5.3. Securing ML Resources
ML security adds unique threat vectors beyond traditional cloud security. Training data poisoning — injecting malicious examples to corrupt model behavior — has no equivalent in conventional software. Model extraction attacks query production endpoints repeatedly to reverse-engineer the model. Adversarial inputs craft subtly modified data that fools the model while appearing normal to humans. The exam tests whether you understand these ML-specific threats alongside standard AWS security controls like VPC isolation, IAM policies, and KMS encryption.
💡 First Principle: ML systems are uniquely vulnerable because they expose attack surfaces that traditional applications don't have: training data can be poisoned, models can be stolen, and predictions can be manipulated. Security in ML isn't just about access control—it's about protecting the data, the model, and the inference pipeline at every stage.
Without proper ML security, what can go wrong? A misconfigured S3 bucket exposes millions of training records containing PII. An over-permissioned IAM role lets a compromised notebook instance access production databases. A model endpoint without VPC isolation is accessible from the public internet, enabling model extraction attacks. These aren't theoretical—they're compliance violations with real legal consequences.
Think of ML security as three concentric rings. The outer ring is network security—who can reach your resources (VPCs, security groups, network isolation). The middle ring is identity security—who is allowed to do what (IAM roles, policies, least privilege). The inner ring is data security—protecting the data itself regardless of who accesses it (encryption, KMS, data masking). The exam tests all three rings and expects you to know which ring a given scenario requires.

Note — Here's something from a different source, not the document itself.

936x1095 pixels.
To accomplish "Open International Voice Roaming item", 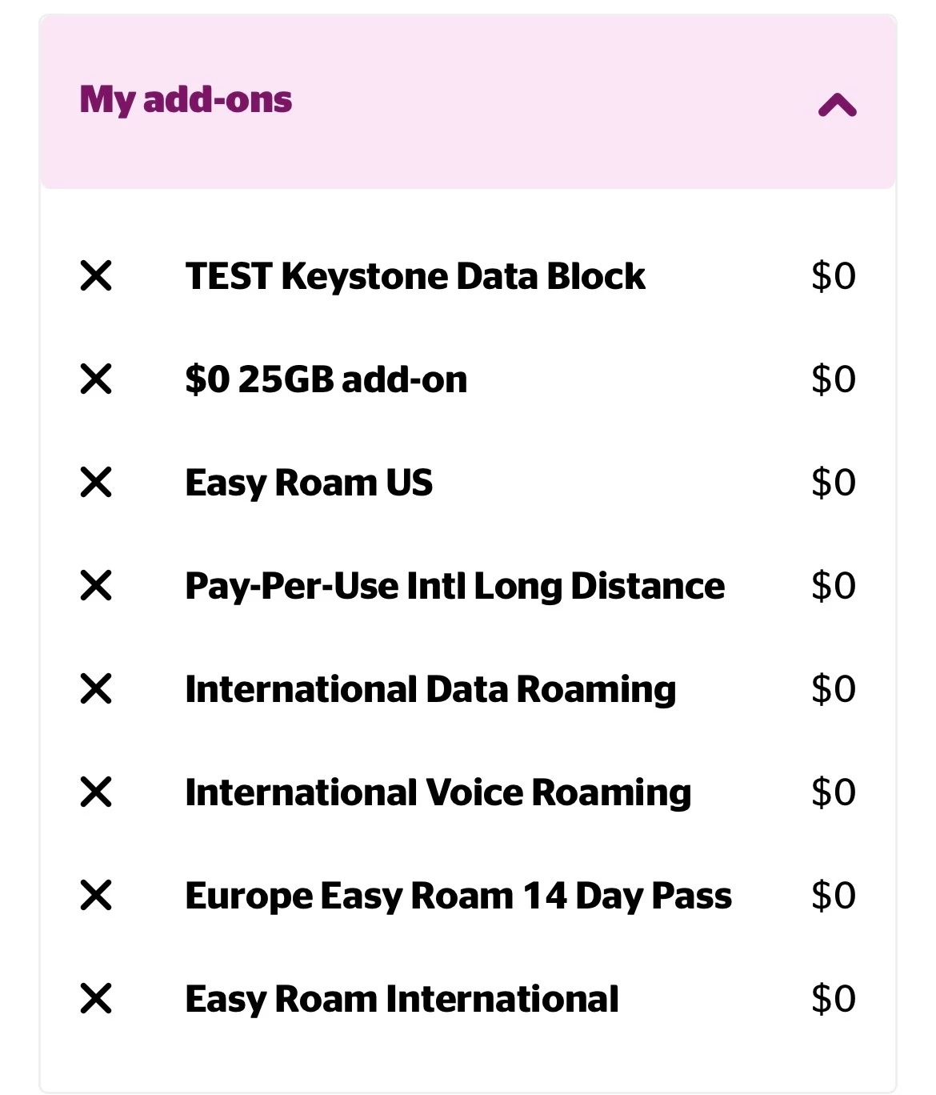I will point(438,793).
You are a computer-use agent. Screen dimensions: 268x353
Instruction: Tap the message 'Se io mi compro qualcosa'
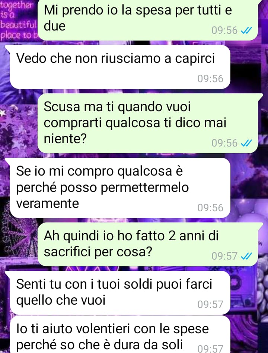pyautogui.click(x=120, y=188)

⚠️ Common Misconception: VPC mode and network isolation are the same SageMaker setting. VPC mode places SageMaker resources inside your VPC but still allows outbound internet access via NAT or VPC endpoints. Network isolation (enable_network_isolation=True) is a stricter setting that blocks all network access from the container — no internet, no S3, no CloudWatch. The exam uses this distinction: VPC mode for compliance scenarios that need controlled access to AWS services, network isolation for maximum data protection where model artifacts must be pre-loaded.